→ **EXERCISE AIM**: In the listing below, find each line containing "target" and report it.

→ **DATA SECTION**:
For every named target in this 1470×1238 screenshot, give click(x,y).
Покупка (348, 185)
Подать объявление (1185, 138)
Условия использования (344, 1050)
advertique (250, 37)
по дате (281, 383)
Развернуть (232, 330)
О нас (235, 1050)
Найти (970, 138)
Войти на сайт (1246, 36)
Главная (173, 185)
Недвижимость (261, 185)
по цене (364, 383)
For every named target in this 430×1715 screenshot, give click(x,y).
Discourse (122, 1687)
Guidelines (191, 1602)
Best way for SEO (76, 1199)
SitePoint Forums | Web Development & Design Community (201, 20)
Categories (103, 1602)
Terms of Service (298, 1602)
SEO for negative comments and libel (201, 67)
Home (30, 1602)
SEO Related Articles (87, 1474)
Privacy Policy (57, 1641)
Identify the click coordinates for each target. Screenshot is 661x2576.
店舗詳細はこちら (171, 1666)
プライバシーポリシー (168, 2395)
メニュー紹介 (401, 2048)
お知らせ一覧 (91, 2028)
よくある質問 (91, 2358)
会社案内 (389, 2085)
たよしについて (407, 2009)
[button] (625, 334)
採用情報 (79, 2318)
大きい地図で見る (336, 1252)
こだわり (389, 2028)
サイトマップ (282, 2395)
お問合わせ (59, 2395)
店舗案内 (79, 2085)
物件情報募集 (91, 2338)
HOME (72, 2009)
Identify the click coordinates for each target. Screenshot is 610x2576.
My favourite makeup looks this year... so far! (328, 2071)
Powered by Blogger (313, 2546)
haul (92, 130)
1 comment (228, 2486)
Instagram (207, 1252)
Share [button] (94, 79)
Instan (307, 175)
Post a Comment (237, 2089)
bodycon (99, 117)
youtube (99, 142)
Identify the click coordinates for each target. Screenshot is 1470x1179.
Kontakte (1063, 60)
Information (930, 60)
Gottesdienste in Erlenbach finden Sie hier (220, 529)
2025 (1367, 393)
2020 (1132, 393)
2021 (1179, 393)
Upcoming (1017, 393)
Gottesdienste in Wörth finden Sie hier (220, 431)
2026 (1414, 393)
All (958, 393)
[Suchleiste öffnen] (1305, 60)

→ **ANSWER SPACE**:
For every named target in this 1470×1238 screenshot, give click(x,y).
For every named target in this 430×1715 screenshot, give click(x,y).
Identify the click coordinates for each target. Screenshot is 661x2576.
Identify the click coordinates for each target. Screenshot is 610x2576.
Identify the click coordinates for each target. Screenshot is 1470x1179.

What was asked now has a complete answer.